■ **Document segment**

#####

Tuesday, September 22, 2009

Pashtun History Lesson

"the United States and NATO should study the history of Alexander the Great, whose forces were defeated by Pashtun tribesmen in the fourth century B.C.... fought against the British invaders for 80 years from 1839 to 1919 and ultimately got independence"

Yeah, EVEN MY INDOCTRINATING, INCULCATING STATE-SCHOOL told me that.


And don't forget the destruction of the Soviet empire, either!!

Now it is WE who are killing OUR FORMER FRIENDS?


"Cleric evokes history of military failures in Afghanistan; Taliban warn US, allies as attacks mount" by Jason Straziuso, Associated Press | September 20, 2009

KABUL - The Taliban’s reclusive leader said in a Muslim holiday message yesterday that the United States and NATO should study Afghanistan’s long history of war, in a pointed reminder that foreign forces have had limited military success there.

#####

■ **Raw data**
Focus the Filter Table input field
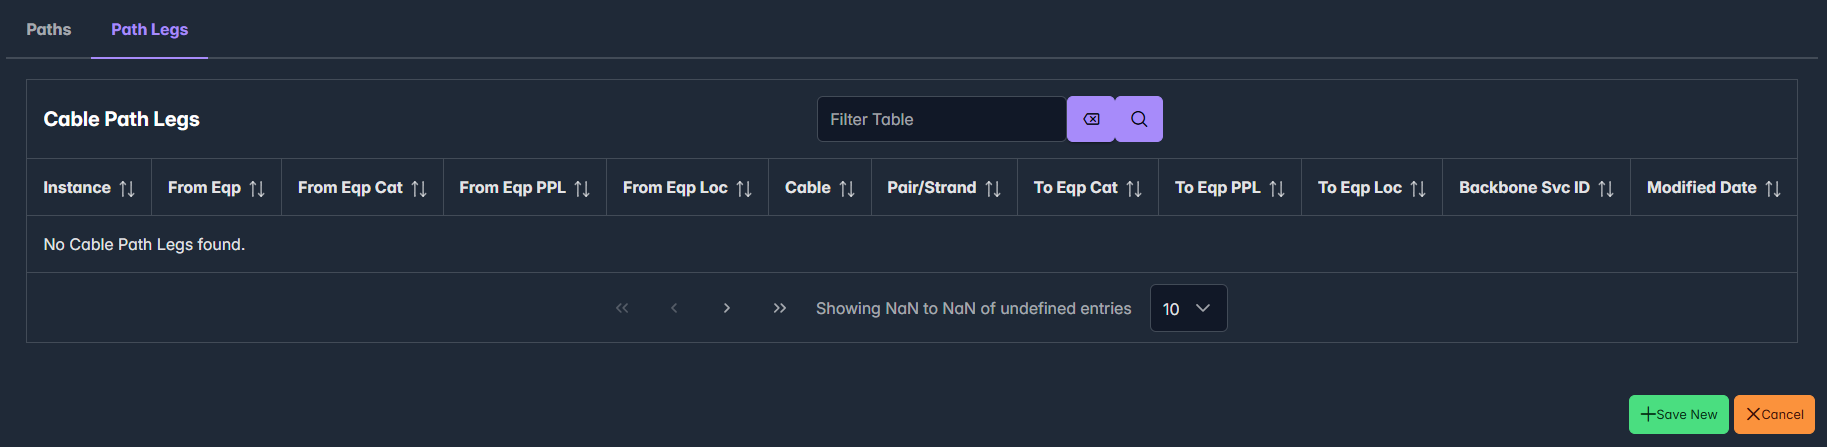This screenshot has height=447, width=1827. (941, 119)
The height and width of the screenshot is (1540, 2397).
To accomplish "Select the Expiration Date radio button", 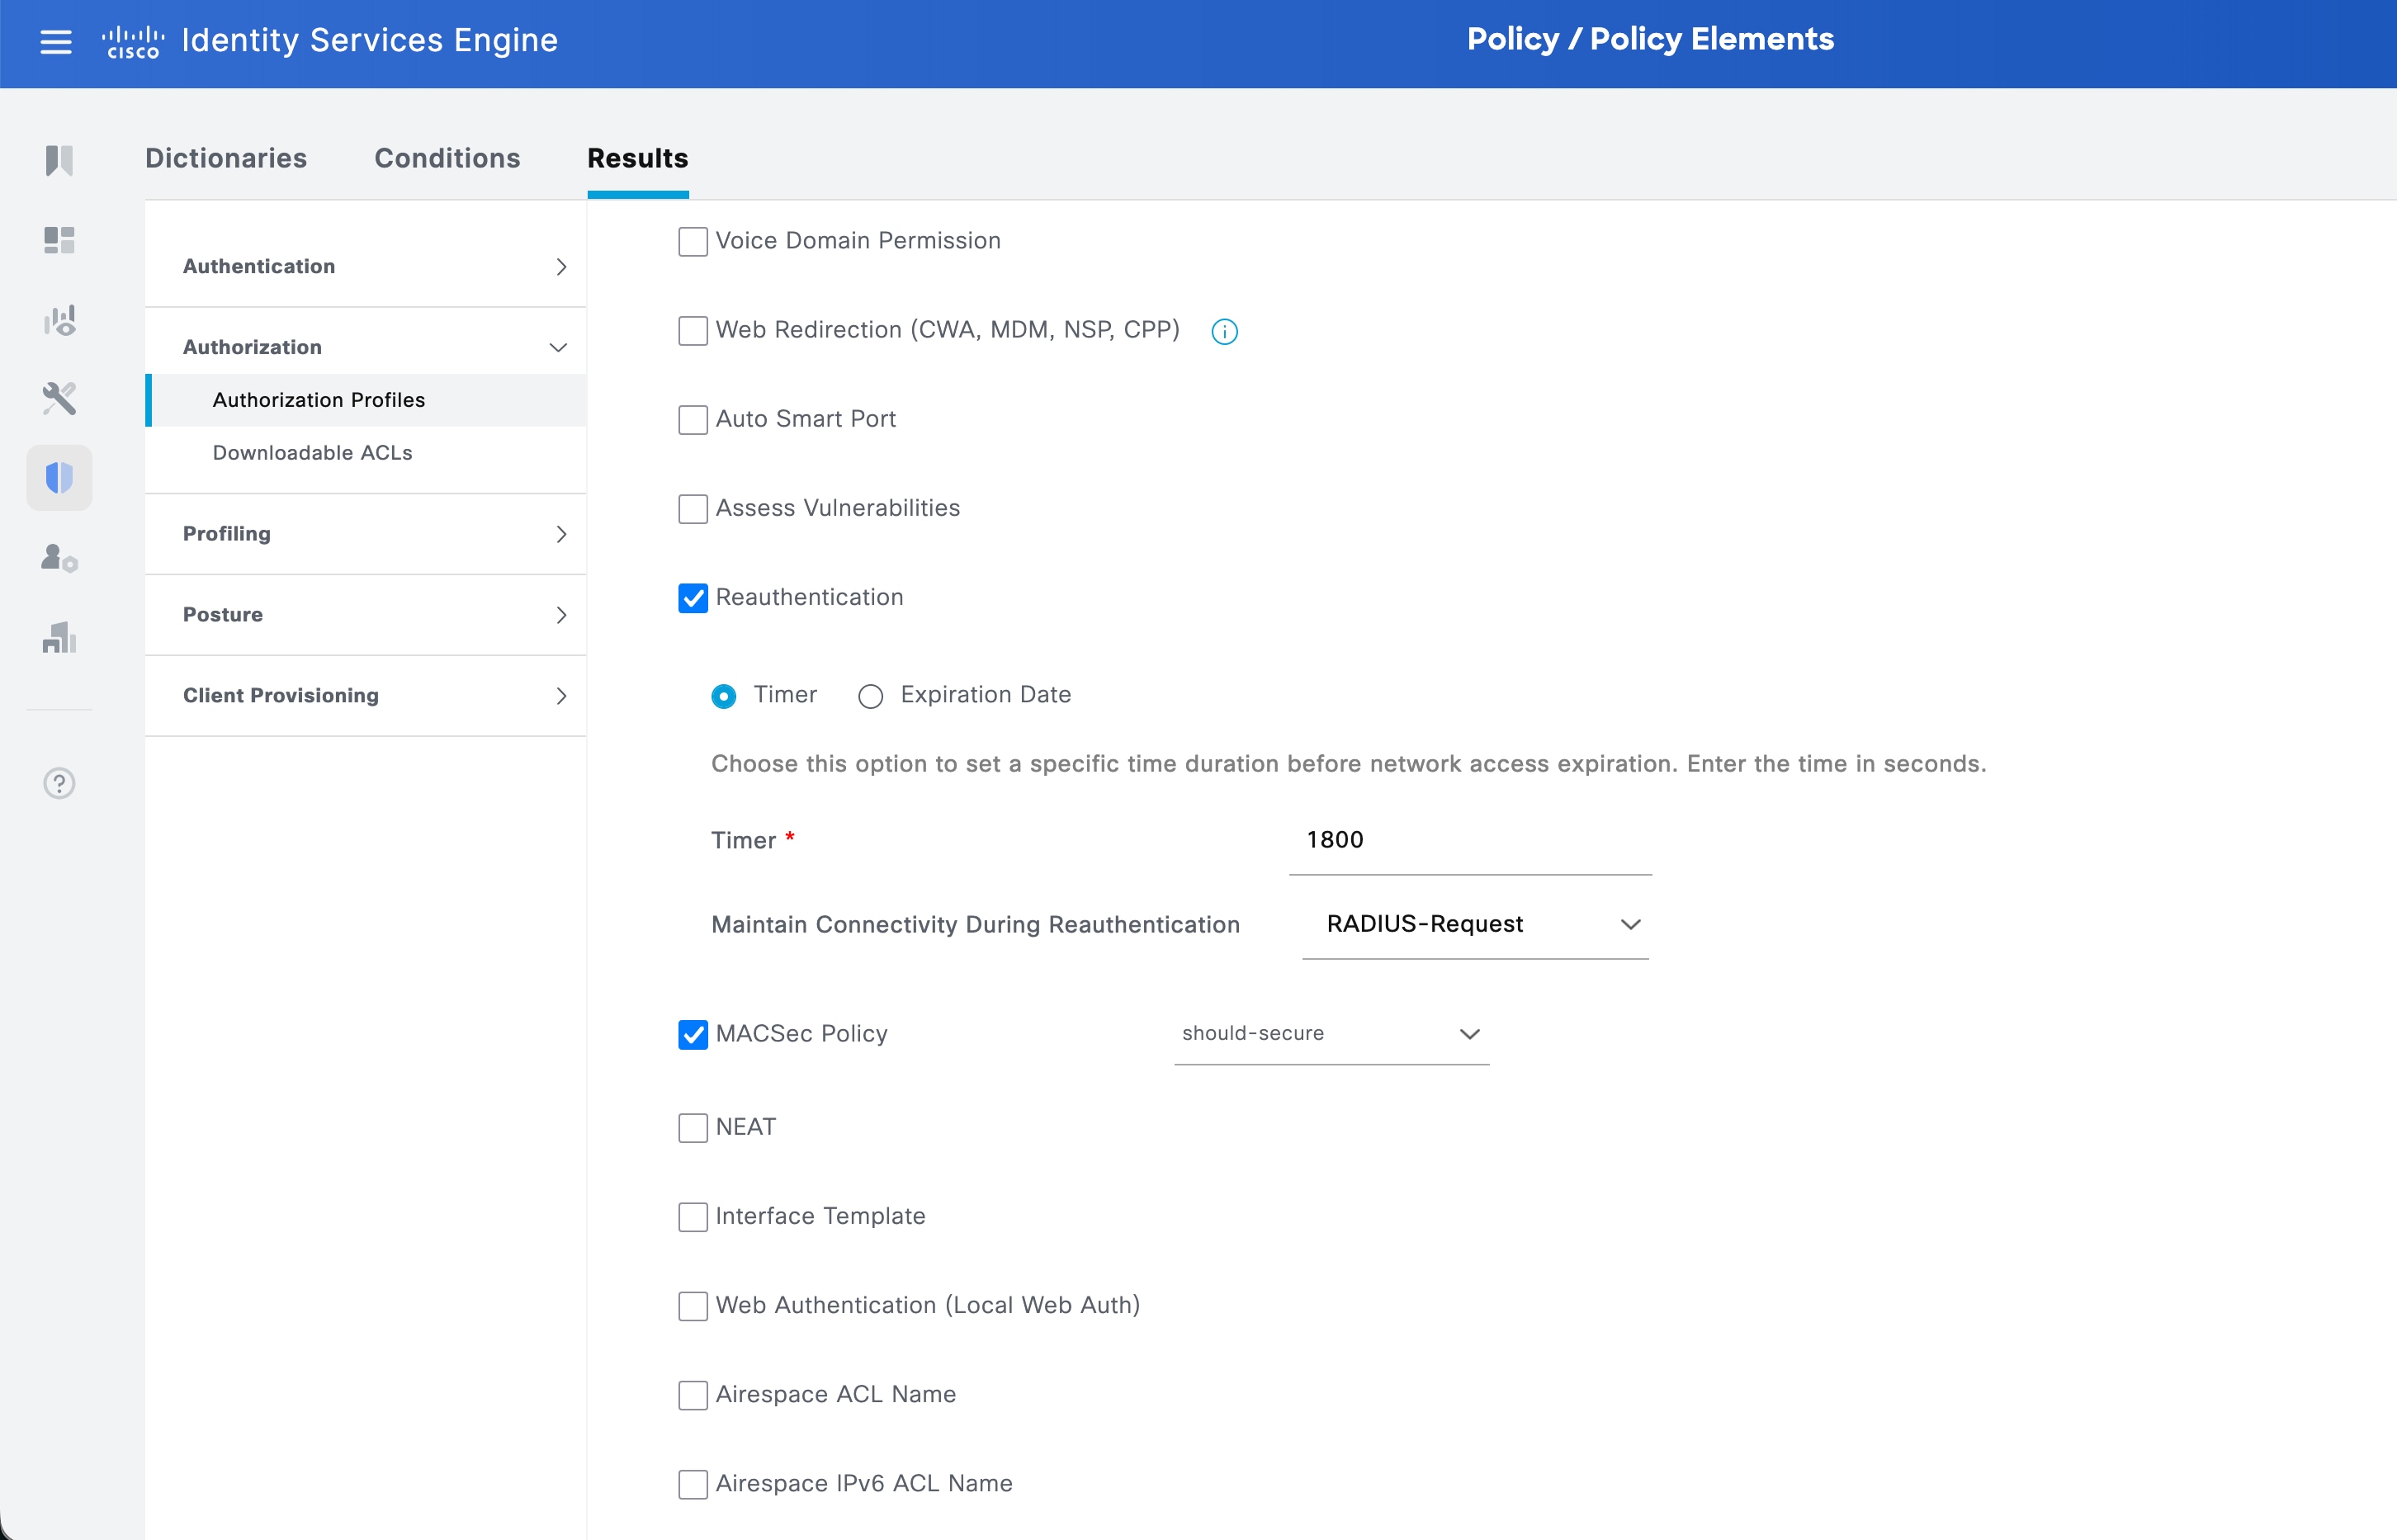I will 870,696.
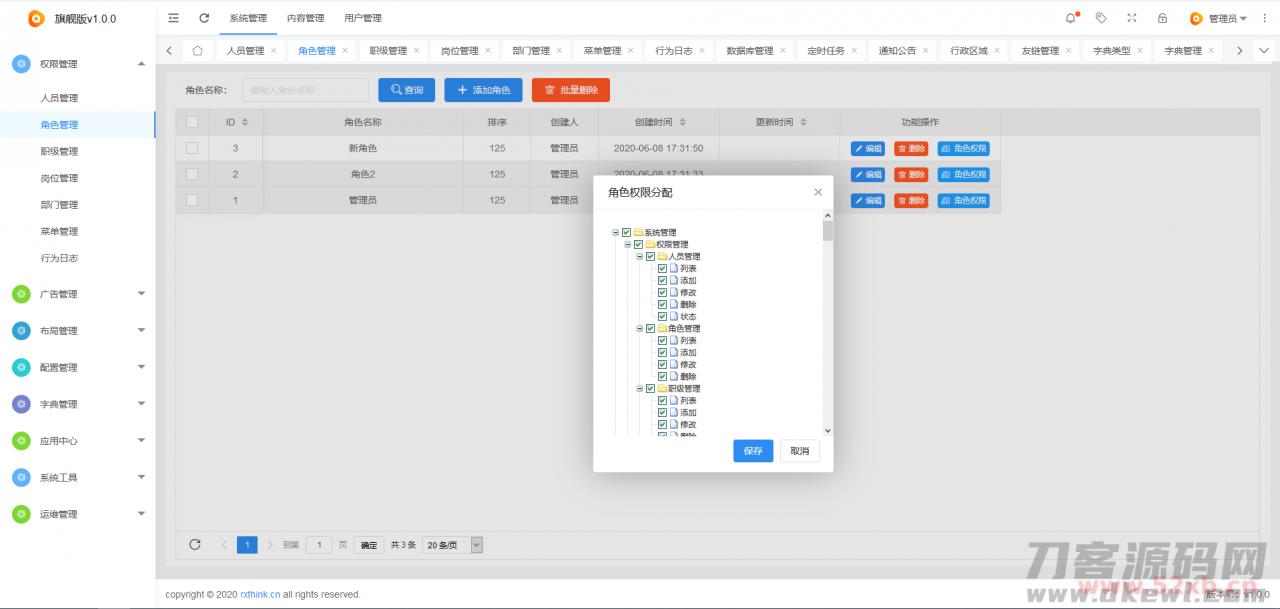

#####

■ **What you should do**
Please answer these questions from the Pashtun history post:
1. Between which years did the fight against the British invaders take place, according to the quoted passage?
2. Who wrote the Associated Press article, and on what date did it appear?
3. In what kind of message did the Taliban's leader make his remarks?

■ **Output for this task**
1. From 1839 to 1919, a period of 80 years.
2. Jason Straziuso, on September 20, 2009.
3. A Muslim holiday message.